I just met a guy from Australia at the bar. I asked him what it was like down under and he told me if I went home with him he'd let me find out. I love Australians.
I assume you are not resopnding because you are having sex thus i give you a text message high five
she was screaming in french about how classy it was to be drinking wine. oh... she was drinking it out of the bottle. with a beer in her other hand while throwing up.
It was kinda bitchy last night when i brought up my pregnancy scare and you said "shotty playing with it"
If the first sentence isn't something about weed or the nature of choclate I'm skipping class.
I may have a concussion but the symptoms are the same as a hangover so I can't tell. Best 21st ever.

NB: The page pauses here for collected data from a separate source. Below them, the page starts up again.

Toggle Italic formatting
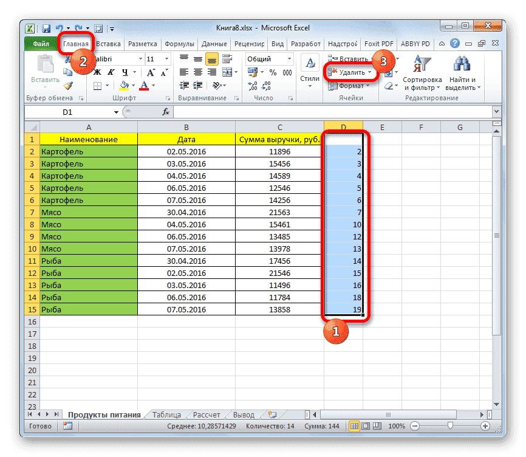 click(111, 72)
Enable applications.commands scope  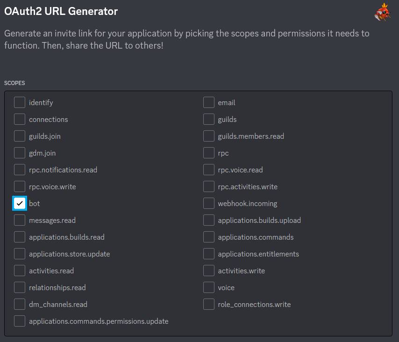click(x=209, y=237)
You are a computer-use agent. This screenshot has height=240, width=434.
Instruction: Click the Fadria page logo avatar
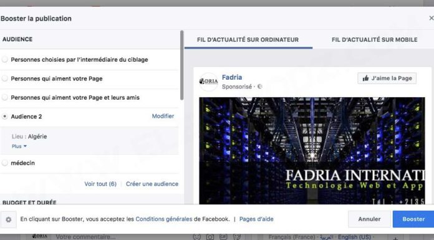pos(209,82)
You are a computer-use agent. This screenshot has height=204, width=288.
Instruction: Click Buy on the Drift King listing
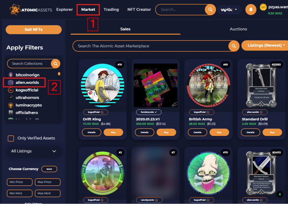(113, 132)
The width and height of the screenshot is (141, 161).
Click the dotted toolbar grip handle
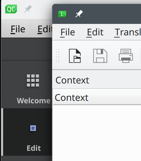[x=58, y=56]
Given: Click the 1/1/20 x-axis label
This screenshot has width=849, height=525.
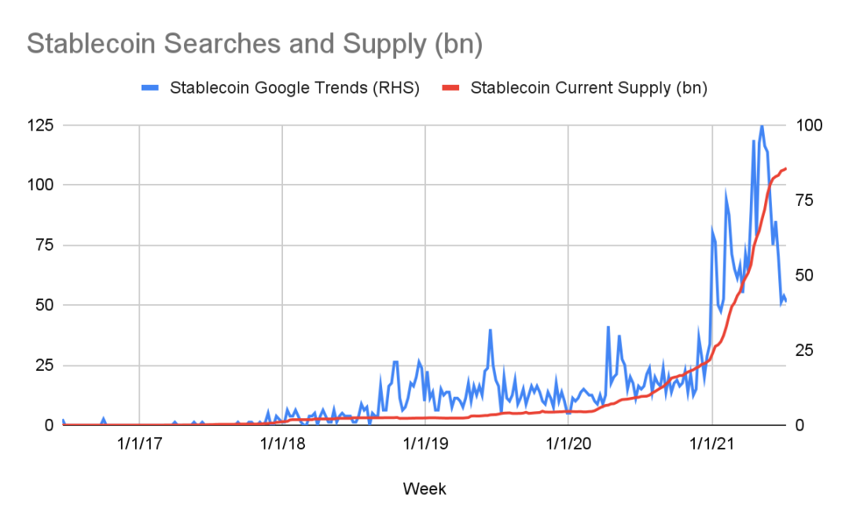Looking at the screenshot, I should click(568, 444).
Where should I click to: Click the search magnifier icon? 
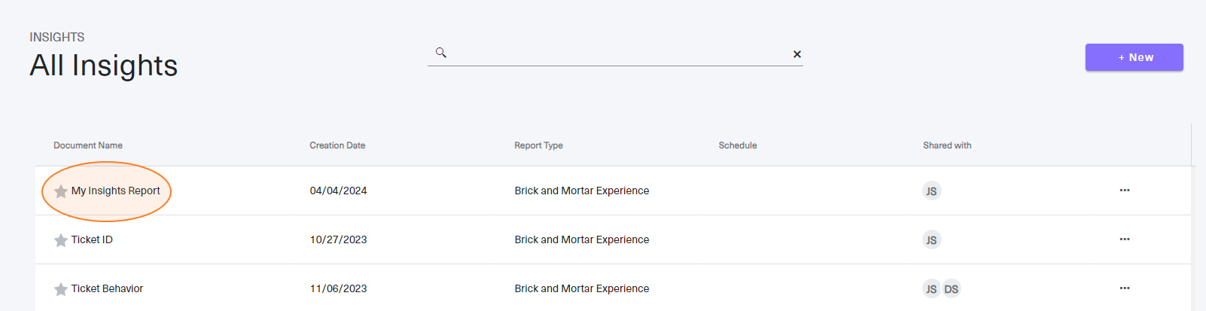pos(441,53)

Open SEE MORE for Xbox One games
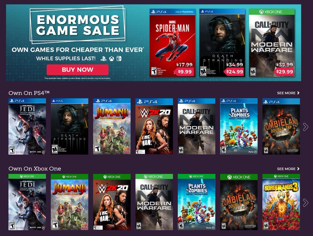(288, 169)
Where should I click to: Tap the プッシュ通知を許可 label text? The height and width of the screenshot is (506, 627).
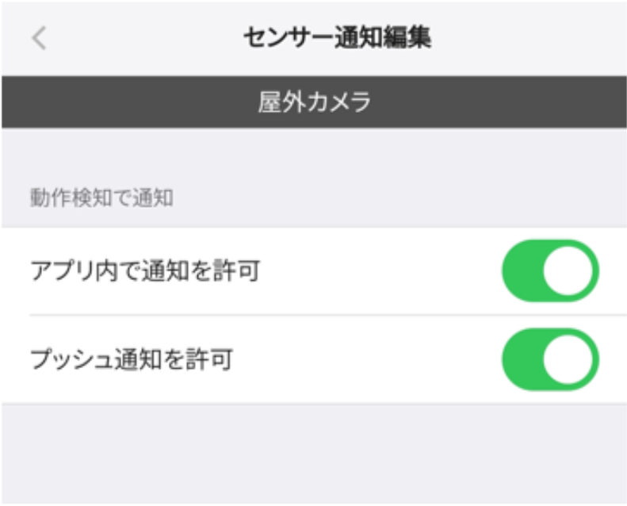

We met at my place after separate parties but the condom wrapper was red with hearts and said love. Does that count as a romantic date?
We decided to cut you off after you insisted on eating peanuts by the dumpster
I wish the ER had shaved that part of my head. It would be easier to show people my staples at the bar.
I literally just wrote "I'm sorry" in my blue book, got up and walked out
Ok seriously I'm living off of bologna but I have 4 handles in the freezer.
Just saying goodbye until I figure this whole "warrant out for my arrest" thing
be proud. or at least amused. an 18 yr old and a 25 yr old at least makes my average hookup age this week the same as my age.
I woke up and there was pizza slices on the fucking walls of my room
Fuck. I think I can already feel tomorrow's hangover. It's like future me cane back to warn present me about the impending doom but didn't turn the time dial back far enough.